Perdebatan ini juga menyentuh aspek etika dan moral dalam sepak bola. Apakah "menipu wasit" demi kemenangan adalah bagian dari strategi permainan, ataukah itu merusak esensi fair play? Banyak legenda dan tokoh sepak bola, seperti Capello, berpendapat bahwa tindakan simulasi merusak integritas olahraga, menciptakan preseden buruk bagi pemain muda, dan mengikis kepercayaan publik terhadap keadilan dalam pertandingan. Di sisi lain, beberapa pihak mungkin berargumen bahwa dalam tekanan pertandingan tingkat tinggi, pemain akan melakukan apa saja untuk meraih kemenangan, dan tugas wasitlah untuk membedakan antara pelanggaran nyata dan simulasi. Namun, pandangan ini seringkali dikritik karena menormalisasi perilaku tidak sportif.
Implikasi dari insiden ini tidak hanya berhenti pada Bastoni dan Chivu. Bagi Bastoni, reputasinya sebagai pemain yang jujur dan profesional kini dipertanyakan.
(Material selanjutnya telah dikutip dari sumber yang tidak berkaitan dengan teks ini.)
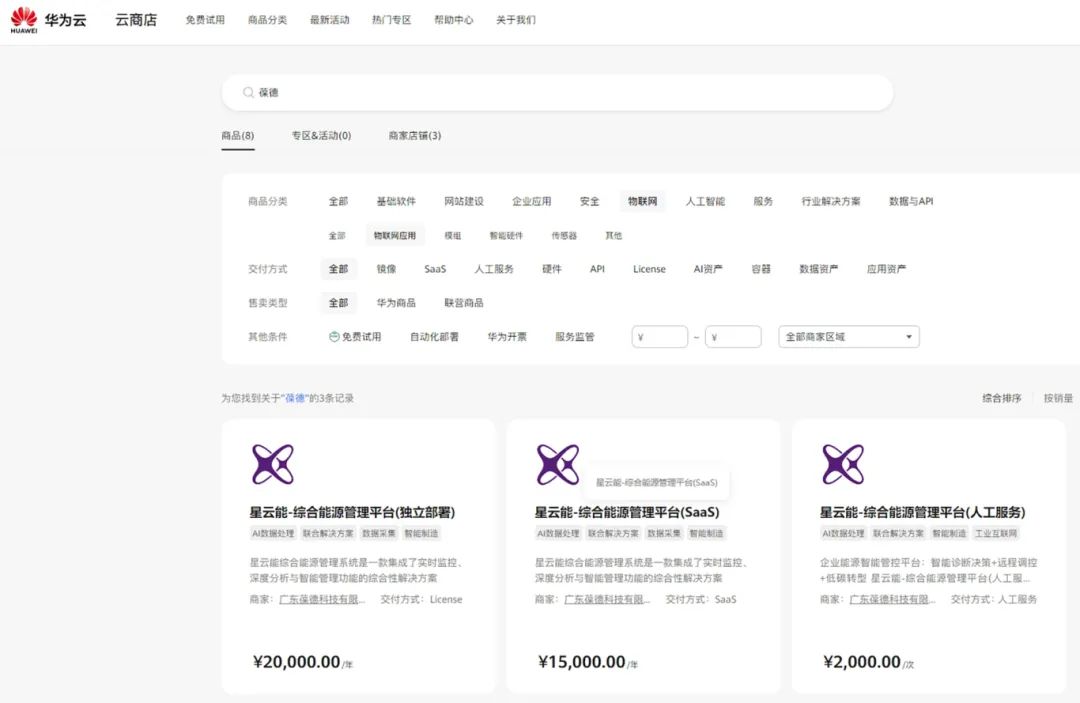Open the 星云能-综合能源管理平台(独立部署) product logo
Viewport: 1080px width, 703px height.
pyautogui.click(x=273, y=462)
Ia mungkin akan menghadapi pengawasan lebih ketat dari wasit di pertandingan-pertandingan berikutnya, dan citranya di mata penggemar sepak bola, terutama pendukung lawan, kemungkinan besar telah tercoreng. Bagi Inter Milan, insiden ini dapat mempengaruhi citra klub, memicu kritik bahwa mereka meraih kemenangan dengan cara yang tidak sportif. Bagi Juventus, insiden ini menambah rasa frustrasi dan ketidakadilan, yang berpotensi memicu semangat balas dendam di pertemuan-pertemuan berikutnya, sekaligus memperpanas rivalitas Derby d’Italia yang memang sudah terkenal sengit. Sementara itu, bagi wasit Federico La Penna, insiden ini kemungkinan akan menjadi bahan evaluasi serius dari komite wasit, dan ia mungkin menghadapi konsekuensi berupa sanksi atau penurunan tugas.
Insiden Alessandro Bastoni ini menjadi pengingat yang menyakitkan tentang tantangan etika yang terus-menerus dihadapi sepak bola modern. Kecaman keras dari seorang tokoh sekelas Fabio Capello menegaskan bahwa di balik gemerlapnya industri sepak bola, nilai-nilai sportivitas dan integritas harus tetap dijunjung tinggi. Peristiwa ini seharusnya menjadi momentum bagi semua pihak, mulai dari pemain, pelatih, wasit, hingga federasi, untuk merenungkan kembali pentingnya fair play dan mengambil langkah konkret untuk memberantas simulasi yang merusak keindahan dan kredibilitas olahraga ini. Tanpa komitmen kolektif terhadap etika, insiden serupa akan terus terjadi, mengikis fondasi kepercayaan yang vital bagi keberlangsungan sepak bola sebagai olahraga global yang dicintai.